Systematische Verfolgung: Bahai im Iran

Die Religionsgemeinschaft der Bahai hat weltweit etwa sechs Millionen Anhänger. In ihrem Ursprungland Iran sind die Bahai bis heute systematischer Verfolgung und Benachteiligung durch den Staat ausgesetzt.

Die Bahai stellen die größte nicht islamische Minderheit im Iran. Schätzungen zufolge könnten es etwa 300.000 sein, so Adib Reyhani, Pressesprecher der Bahai-Religionsgemeinschaft Österreich, gegenüber religion.ORF.at. Dennoch sind die Bahai im Iran offiziell keine religiöse Minderheit wie etwa Christen, Juden und Zoroastrier. Die meisten Bahai, rund 2,2 Millionen, leben heute in Indien, auch die USA haben eine große Bahai-Gemeinde. Weltweit schätzt man ihre Zahl auf sechs Millionen. „Im Großen und Ganzen“ empfänden sich die Bahai in den meisten Ländern als gut integriert, sagte Reyhani.

Bahai-Tempel in New Delhi, Indien

AP Photo/Altaf Qadri

Lotus-Tempel der Bahai in Delhi, Indien

In Österreich entstand 1911 eine Bahai-Gemeinde, sie hat hier den Status einer eingetragenen religiösen Bekenntnisgemeinschaft. Heute leben Bahai in rund 160 österreichischen Städten und Ortschaften. Mit den iranischen Bahai sei man in Kontakt, so Reyhani, es gebe unregelmäßige Reisen zwischen den beiden Ländern, ansonsten erfahre man Neues über das Internet und andere Wege.
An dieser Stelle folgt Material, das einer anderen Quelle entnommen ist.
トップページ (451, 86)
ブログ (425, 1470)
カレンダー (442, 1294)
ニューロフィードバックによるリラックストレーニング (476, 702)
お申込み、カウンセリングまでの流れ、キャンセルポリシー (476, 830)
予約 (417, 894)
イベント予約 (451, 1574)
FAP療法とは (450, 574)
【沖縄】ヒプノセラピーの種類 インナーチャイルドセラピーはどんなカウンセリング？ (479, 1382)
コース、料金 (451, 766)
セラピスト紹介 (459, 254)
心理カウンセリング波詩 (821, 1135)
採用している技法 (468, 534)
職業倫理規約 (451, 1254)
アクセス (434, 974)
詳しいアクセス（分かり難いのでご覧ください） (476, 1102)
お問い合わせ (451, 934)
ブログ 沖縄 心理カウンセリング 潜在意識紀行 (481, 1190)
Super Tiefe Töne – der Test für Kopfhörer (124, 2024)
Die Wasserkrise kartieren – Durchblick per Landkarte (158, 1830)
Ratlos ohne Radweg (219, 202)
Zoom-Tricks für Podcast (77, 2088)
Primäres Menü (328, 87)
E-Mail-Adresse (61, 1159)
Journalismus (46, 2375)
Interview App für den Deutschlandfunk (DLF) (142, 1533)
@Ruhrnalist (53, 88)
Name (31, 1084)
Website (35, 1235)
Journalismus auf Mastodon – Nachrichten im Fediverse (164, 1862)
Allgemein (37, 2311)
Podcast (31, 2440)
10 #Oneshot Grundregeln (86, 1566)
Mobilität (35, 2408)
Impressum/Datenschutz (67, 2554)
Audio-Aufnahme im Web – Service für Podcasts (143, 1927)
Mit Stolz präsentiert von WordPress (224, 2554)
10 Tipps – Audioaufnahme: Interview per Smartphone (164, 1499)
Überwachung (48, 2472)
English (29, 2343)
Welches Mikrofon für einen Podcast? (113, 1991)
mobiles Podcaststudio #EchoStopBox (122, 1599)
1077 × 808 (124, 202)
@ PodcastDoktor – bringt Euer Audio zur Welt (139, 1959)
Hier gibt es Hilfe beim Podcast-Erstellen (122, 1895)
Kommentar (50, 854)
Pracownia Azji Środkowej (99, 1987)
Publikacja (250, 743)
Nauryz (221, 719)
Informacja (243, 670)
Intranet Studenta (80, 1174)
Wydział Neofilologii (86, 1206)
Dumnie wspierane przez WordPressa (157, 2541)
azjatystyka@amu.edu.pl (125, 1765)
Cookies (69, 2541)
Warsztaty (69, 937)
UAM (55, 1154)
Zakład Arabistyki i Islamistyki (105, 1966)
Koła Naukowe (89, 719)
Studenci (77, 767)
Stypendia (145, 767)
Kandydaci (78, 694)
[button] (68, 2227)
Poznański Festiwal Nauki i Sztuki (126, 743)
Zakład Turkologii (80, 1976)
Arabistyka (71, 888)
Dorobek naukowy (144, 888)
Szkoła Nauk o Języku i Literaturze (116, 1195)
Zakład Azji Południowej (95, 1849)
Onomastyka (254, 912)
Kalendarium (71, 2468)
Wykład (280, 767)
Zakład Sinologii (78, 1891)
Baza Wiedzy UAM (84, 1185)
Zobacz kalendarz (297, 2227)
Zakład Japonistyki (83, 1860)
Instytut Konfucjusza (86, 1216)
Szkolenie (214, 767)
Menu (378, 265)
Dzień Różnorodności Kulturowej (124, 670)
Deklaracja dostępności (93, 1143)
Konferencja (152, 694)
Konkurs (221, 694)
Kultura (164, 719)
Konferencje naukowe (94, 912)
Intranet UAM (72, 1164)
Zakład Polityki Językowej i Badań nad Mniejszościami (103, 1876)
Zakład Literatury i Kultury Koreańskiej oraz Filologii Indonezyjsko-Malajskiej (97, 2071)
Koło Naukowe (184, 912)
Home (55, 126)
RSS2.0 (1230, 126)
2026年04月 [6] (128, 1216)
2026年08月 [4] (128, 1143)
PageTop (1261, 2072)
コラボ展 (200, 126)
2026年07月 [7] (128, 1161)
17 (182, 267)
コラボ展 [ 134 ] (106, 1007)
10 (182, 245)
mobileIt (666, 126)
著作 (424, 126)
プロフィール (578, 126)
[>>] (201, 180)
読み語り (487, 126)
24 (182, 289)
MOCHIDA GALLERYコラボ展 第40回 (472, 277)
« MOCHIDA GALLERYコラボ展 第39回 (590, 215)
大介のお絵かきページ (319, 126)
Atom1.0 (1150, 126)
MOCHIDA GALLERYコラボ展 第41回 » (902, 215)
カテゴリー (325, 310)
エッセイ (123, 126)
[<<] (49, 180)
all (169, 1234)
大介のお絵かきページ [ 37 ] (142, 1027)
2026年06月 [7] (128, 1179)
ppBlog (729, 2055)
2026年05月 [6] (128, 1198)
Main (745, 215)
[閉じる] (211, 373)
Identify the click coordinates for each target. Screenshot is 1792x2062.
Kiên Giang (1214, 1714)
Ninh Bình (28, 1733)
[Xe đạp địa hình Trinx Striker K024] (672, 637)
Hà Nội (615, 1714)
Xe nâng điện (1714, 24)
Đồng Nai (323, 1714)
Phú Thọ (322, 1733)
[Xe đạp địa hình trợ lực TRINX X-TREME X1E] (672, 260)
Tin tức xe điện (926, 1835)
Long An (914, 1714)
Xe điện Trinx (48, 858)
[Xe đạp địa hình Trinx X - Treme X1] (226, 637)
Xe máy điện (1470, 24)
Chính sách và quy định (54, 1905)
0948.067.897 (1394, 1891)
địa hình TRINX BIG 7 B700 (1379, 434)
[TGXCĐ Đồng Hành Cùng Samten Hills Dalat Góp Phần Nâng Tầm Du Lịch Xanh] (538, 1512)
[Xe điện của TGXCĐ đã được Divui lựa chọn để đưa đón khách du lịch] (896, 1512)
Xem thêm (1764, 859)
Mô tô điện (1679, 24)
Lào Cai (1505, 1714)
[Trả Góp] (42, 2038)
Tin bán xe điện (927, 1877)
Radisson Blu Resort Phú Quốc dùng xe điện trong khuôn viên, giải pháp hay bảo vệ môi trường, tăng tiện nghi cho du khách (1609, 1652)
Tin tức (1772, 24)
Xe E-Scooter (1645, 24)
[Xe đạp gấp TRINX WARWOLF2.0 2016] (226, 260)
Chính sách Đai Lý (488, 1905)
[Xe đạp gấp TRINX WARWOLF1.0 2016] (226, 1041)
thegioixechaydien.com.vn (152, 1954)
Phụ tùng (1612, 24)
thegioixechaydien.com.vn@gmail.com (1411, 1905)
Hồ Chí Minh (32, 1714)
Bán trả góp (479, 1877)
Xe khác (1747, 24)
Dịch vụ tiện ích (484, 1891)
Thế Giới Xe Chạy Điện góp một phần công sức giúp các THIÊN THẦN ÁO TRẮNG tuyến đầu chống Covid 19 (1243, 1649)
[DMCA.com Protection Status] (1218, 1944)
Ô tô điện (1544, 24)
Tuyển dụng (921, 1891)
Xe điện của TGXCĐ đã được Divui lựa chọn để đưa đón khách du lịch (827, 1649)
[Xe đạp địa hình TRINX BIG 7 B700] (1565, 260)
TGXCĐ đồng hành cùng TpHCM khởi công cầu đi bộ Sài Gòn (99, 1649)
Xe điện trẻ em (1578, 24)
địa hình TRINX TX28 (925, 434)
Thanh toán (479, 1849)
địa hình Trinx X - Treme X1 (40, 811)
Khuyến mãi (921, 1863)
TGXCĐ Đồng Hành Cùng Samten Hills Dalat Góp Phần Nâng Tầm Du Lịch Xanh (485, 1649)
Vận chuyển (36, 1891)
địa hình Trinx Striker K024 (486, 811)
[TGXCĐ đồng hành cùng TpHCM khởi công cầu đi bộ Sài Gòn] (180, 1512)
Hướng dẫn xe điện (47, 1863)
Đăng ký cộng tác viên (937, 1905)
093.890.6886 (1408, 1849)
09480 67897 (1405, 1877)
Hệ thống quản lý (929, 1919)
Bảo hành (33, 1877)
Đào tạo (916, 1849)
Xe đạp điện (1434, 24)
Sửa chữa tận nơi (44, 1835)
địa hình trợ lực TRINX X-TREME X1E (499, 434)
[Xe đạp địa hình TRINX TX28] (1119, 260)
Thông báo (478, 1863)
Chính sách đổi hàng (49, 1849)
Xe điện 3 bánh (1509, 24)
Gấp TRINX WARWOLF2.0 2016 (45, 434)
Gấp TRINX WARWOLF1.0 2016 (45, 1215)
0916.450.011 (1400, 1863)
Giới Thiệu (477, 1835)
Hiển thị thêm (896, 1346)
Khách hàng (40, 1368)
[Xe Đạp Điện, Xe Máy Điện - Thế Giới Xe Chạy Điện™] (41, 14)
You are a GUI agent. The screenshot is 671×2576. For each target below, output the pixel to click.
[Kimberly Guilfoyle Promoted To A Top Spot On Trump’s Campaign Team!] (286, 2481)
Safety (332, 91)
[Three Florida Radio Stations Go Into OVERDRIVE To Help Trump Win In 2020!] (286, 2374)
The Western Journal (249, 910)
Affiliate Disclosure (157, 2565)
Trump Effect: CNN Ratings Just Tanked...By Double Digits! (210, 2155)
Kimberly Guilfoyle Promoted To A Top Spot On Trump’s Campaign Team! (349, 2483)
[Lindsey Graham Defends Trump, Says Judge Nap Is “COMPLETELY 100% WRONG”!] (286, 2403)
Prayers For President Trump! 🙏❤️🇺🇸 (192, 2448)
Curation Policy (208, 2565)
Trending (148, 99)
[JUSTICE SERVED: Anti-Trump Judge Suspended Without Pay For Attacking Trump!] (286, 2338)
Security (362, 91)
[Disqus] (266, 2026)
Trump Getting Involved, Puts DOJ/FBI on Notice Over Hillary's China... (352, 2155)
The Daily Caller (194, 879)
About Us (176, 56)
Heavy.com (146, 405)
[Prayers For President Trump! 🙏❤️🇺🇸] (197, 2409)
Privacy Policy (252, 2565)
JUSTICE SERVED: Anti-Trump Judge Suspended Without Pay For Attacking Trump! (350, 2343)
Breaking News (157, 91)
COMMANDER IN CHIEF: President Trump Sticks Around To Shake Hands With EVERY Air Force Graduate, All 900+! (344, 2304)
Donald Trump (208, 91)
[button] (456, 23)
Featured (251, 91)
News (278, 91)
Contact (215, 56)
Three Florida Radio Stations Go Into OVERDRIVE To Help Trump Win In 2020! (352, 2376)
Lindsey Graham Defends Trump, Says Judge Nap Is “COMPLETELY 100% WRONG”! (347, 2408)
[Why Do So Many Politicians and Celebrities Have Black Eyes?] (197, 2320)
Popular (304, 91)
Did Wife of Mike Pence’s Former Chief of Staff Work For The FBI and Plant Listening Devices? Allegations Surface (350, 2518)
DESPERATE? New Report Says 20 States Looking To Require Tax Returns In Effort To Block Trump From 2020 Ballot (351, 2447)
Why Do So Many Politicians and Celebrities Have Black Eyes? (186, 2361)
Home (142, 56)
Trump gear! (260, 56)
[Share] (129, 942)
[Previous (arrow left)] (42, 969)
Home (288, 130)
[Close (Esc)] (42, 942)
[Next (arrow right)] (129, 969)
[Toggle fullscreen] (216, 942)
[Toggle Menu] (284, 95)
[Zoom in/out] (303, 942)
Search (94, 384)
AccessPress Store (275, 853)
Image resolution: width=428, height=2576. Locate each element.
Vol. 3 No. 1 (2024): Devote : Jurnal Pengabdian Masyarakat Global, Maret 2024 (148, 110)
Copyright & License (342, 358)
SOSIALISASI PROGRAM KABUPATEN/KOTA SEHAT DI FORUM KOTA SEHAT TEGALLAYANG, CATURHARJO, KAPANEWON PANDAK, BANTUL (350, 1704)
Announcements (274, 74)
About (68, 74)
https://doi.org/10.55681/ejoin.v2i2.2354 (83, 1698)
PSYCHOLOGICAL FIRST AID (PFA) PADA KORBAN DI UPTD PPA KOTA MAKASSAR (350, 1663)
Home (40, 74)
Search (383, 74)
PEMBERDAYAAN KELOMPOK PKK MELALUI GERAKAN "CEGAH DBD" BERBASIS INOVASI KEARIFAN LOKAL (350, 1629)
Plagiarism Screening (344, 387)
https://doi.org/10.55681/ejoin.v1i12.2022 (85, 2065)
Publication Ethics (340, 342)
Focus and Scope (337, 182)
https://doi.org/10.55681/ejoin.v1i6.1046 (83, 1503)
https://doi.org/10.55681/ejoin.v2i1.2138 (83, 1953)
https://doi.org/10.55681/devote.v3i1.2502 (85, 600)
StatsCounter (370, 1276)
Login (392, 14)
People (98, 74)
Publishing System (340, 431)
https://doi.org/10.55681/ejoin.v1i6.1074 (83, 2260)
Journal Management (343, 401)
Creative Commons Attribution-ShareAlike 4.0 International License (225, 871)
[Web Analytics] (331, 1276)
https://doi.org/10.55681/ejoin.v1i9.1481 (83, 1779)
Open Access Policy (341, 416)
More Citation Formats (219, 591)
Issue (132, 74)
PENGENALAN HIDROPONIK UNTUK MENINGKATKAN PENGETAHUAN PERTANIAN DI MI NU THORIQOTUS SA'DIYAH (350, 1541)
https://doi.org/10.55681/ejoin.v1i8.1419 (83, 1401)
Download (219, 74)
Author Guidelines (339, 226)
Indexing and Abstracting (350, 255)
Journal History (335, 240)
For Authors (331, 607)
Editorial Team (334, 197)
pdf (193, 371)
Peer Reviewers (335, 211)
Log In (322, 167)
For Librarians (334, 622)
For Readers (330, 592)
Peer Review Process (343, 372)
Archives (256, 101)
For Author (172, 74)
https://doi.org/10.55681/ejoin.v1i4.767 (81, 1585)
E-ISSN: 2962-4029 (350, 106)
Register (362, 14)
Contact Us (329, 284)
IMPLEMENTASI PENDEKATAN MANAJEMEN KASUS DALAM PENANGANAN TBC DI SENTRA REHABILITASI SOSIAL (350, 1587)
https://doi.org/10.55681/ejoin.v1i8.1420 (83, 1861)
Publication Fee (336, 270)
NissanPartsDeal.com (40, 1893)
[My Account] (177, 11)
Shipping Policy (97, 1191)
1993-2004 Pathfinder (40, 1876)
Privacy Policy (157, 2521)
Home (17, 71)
Fischer im Iran: Bahai-Thema angesprochen

Bundespräsident Heinz Fischer sprach im Zuge einer Unterredung mit dem iranischen Präsidenten Hassan Rouhani Anfang September in Teheran die Verfolgung der Religionsgemeinschaft im Iran sowie die Lage der Frauen und andere Menschenrechtsfragen „deutlich“ an, wie die APA berichtete. Fischer sei damit seit elf Jahren der erste europäische Staats- und Regierungschef gewesen, der den Iran besucht und sich dort für die iranischen Bahai eingesetzt habe, sagte Reyhani.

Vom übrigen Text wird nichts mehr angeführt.